Santrich: la JEP contra la JEP

Santrich: la JEP contra la JEP

Lejos de cerrarse, el caso Santrich seguirá estremeciendo a la Jurisdicción Especial para la Paz.

20 de mayo 2019 , 12:00 a.m.

Ningún malqueriente de la JEP le ha hecho más daño a la JEP que la misma JEP. Nadie le había propinado un golpe más severo a la jurisdicción de paz que aquel que le infligieron el viernes, cuando transmitieron la sensación de que entre pretextos probatorios en su interpretación, la garantía de no extradición se asemejaba a una licencia para cometer delitos después de la suscripción de los acuerdos.
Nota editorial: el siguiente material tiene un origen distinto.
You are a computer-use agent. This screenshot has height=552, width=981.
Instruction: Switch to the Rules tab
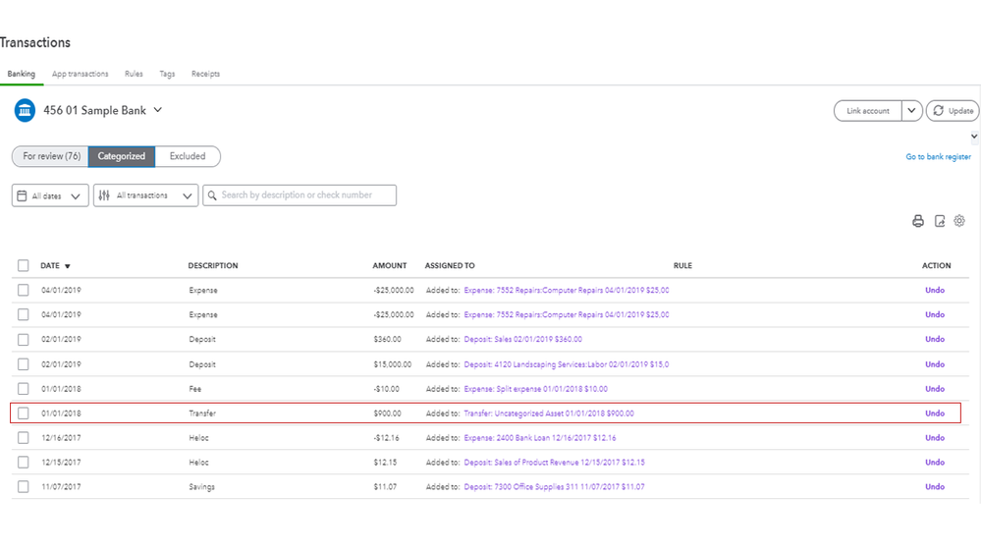[x=134, y=74]
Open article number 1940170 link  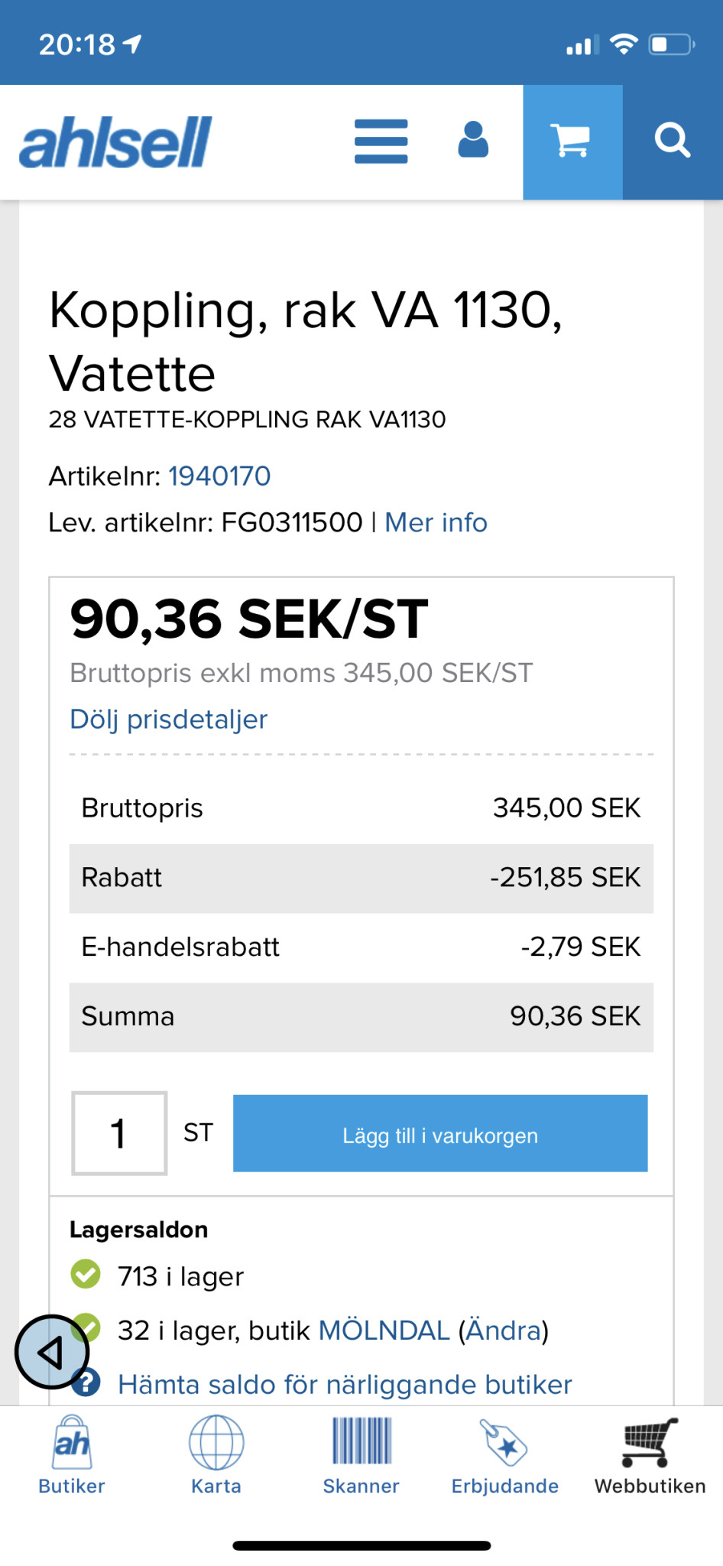tap(219, 476)
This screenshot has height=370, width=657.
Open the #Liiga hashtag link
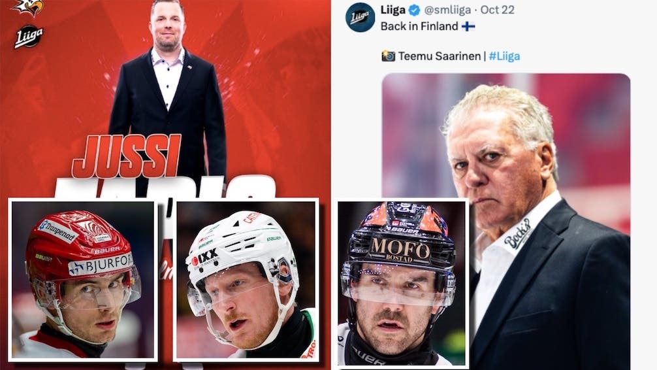pos(504,56)
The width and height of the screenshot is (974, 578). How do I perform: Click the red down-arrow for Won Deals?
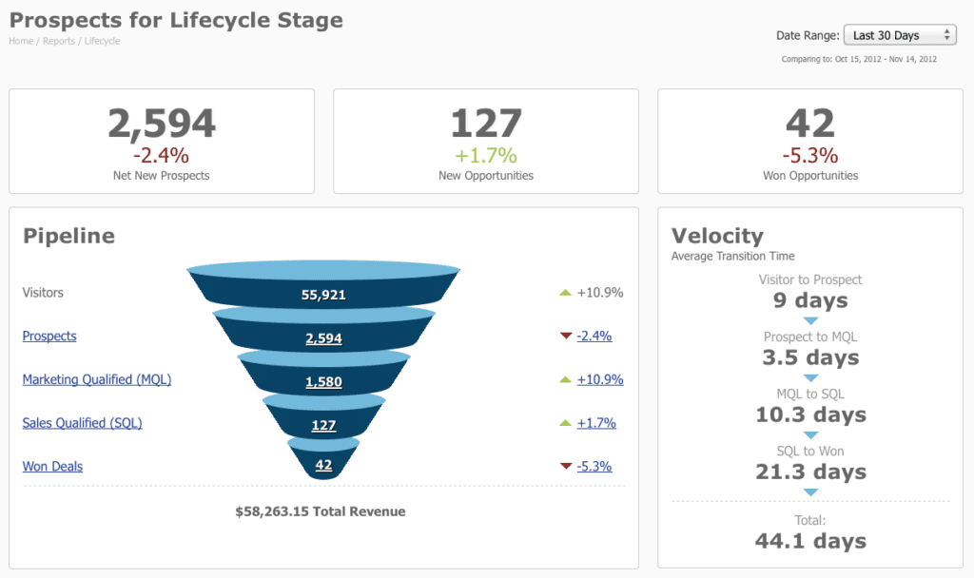click(x=566, y=467)
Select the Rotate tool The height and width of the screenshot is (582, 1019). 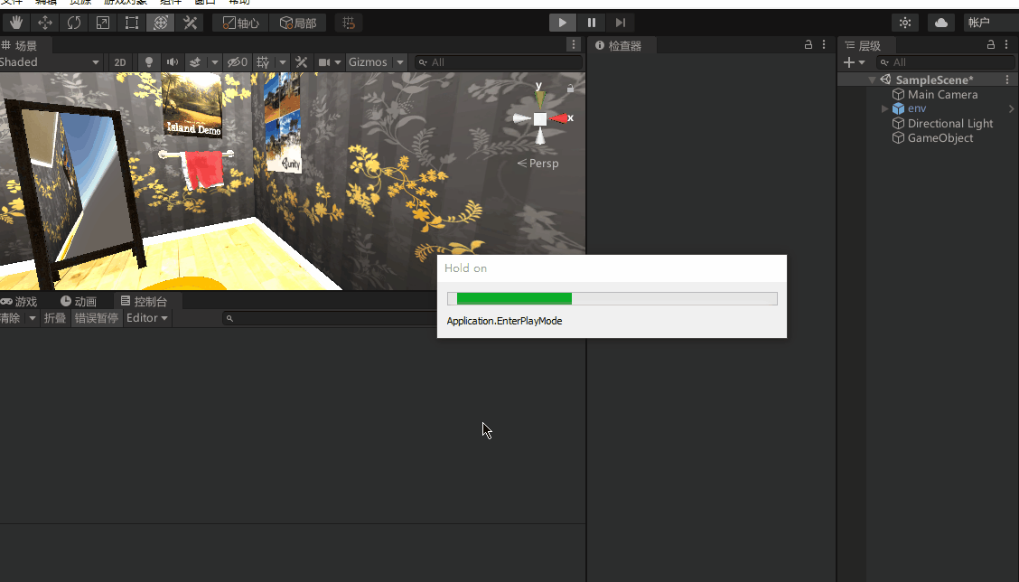tap(73, 23)
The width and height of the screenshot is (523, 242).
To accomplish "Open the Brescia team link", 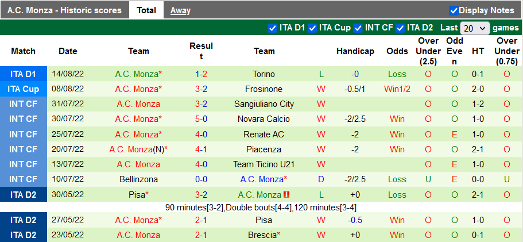I will point(262,235).
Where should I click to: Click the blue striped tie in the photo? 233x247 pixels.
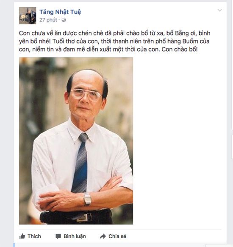(x=80, y=163)
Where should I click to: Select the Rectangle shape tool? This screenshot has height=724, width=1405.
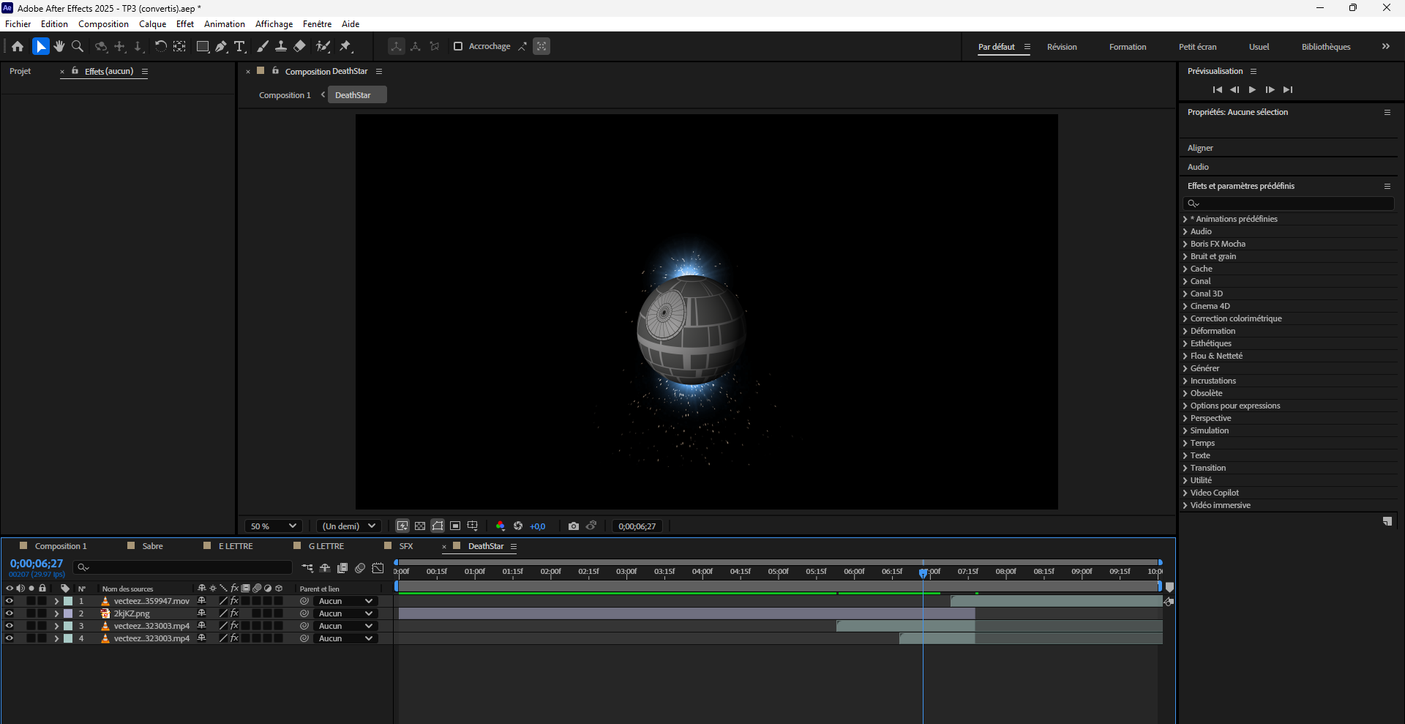[203, 46]
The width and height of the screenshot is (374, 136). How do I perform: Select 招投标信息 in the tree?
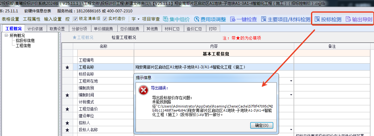coord(25,40)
Era como si la garantía de no extradición no pudiera ser levantada nunca, ni siquiera en los casos de reincidencia y perseverancia criminal en el narcotráfico.

En medio de tanta agitación, un meme de redes sociales describía lo que estaban pensando muchos colombianos: “ni Pablo Escobar lo había logrado... narcotraficar, ser congresista y no ser extraditado”.

Por eso, siempre lo dijimos, el primer desafío estratégico de la JEP consistía en demostrar que no era un tribunal de impunidad acordado alegremente entre Santos y las Farc para evadir la acción de la Corte Penal Internacional y para burlarse de las niñas y niños violados, de las víctimas del conflicto y de las condenas por narcotráfico.

Los esfuerzos de la presidenta de la JEP, Patricia Linares, y de muchos magistrados honorables y profundos han sido notables. Han trabajado con patriotismo y dedicación. Pero el episodio Santrich lesiona y maltrata de manera casi irremediable la credibilidad de la jurisdicción, pues no fueron solo las voces uribistas las que se levantaron contra el fallo.

Los argumentos más poderosos contra el fallo de la JEP los aportaron las mismas magistradas de la JEP que se apartaron de la voluntad mayoritaria de la sala y produjeron sendos salvamentos de voto que, desde ópticas distintas y con manifiesta solvencia jurídica, controvierten esa providencia. Ellas, Claudia López y Gloria Amparo Rodríguez, pusieron en evidencia las complejas polémicas que desata la argumentación que terminó primando en ese apretado 3 a 2 de la votación dividida.

Los salvamentos indican que en la tendencia mayoritaria de la sala no quisieron ver lo que era evidente y, en cambio, se dedicaron a pedir pruebas imposibles. Que invadieron la órbita de otras entidades. Que decretaron la libertad de Santrich sin que pudieran hacerlo. Que su actuación se delimitó a tener acceso y cuestionar los elementos materiales probatorios que soportaron el escrito de acusación proferido por autoridad extranjera, sin realizar un esfuerzo adicional para obtener la convicción mediante el empleo de otros medios. Que desviaron el tema a probar que requiere la garantía de no extradición, y mucho más.

Se levantó también la voz clara del procurador Fernando Carrillo, quien nunca perteneció a las filas de los opositores del acuerdo de paz y anunció que interpondrá recurso para tumbar esta determinación. Y más allá de los enjundiosos argumentos jurídicos que seguramente sustentarán su recurso, el Procurador sí entendió que nada le hace más daño a la JEP que erigirse ante la opinión como defensor de oficio de los comandantes de las Farc, incluso cuando violan los acuerdos. Y tiene razón. Aplicar las sanciones más severas cuando se violan los acuerdos no afecta la paz, sino que, por el contrario, la protege.

Después de toda la incertidumbre, la ansiedad y el melodrama del viernes, queda claro que el asunto Santrich está lejos de cerrarse, que en materia de extradición queda todavía una instancia y, además, se inicia un nuevo proceso con fundamento en las nuevas pruebas. Aquí, por lo pronto, no sale nadie bien librado. Nadie. Es uno de esos casos dramáticos que solo dejan perdedores en un peligroso campo de batalla donde están quedando tendidas todas las instituciones.

Es hora de serenidad y prudencia. Y es hora de que todos aquellos que tienen en sus manos expedientes de Santrich procedan con apego a la Constitución y cabeza fría.